Title: A Room of One’s Own
Author: Virginia Woolf
Read it if: You want a reminder of how far we’ve come
“Lock up your libraries if you like; but there is no gate, no lock, no bolt that you can set upon the freedom of my mind.”
A Room of One’s Own is an interesting read because it borders fiction and non-fiction. Essentially, the story is Woolf’s thoughts on women writing fiction (“a woman must have money and a room of her own if she is to write fiction.”) yet told through a neutral narrator, Mary, in order to keep critics at bay (during this time – and still today – fiction was a way for people to say things that need to be said while distancing themselves from it).
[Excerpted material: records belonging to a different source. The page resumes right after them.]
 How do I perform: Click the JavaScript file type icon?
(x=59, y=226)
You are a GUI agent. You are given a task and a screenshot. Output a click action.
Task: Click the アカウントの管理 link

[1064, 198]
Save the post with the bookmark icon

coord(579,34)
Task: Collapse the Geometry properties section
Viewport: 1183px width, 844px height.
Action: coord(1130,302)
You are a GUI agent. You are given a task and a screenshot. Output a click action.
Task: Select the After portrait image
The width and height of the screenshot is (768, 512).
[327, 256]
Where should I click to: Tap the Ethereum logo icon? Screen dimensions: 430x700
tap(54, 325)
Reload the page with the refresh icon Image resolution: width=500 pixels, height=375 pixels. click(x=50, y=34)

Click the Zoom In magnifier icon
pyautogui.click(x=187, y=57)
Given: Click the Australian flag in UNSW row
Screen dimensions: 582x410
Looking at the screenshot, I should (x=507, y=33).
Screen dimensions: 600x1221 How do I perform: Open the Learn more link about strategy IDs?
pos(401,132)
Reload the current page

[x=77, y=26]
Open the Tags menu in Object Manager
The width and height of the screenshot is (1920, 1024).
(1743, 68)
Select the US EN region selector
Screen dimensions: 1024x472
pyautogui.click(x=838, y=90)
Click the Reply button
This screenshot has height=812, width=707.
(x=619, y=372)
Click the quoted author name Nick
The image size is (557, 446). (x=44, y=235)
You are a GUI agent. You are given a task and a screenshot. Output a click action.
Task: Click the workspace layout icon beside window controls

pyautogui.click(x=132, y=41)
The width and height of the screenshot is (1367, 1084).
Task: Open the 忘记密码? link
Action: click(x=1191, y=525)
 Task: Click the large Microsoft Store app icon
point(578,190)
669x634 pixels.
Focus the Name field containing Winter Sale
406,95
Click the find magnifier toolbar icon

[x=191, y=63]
What I find like about this narrative is that it shows (some of) the juxtaposition of then and now. Mary begins her story commenting on how women aren’t allowed in universities. As of 2008, 62% of university grads were women. Mary then comments on prominent women writers (Jane Austen, Emily Bronte) and compares them to their male counterparts (George Eliot, Shakespeare). The bottom line is, women can write just as well as men (something widely believed now that needed proving then). At the end, Mary implores women to take up the craft of writing for themselves. And it seems they have – a quick search uncovers countless women published in Canada alone.
Though A Room of One’s Own isn’t as riveting as, say, Sawkill Girls, it’s still an important piece of literature both men and women should read.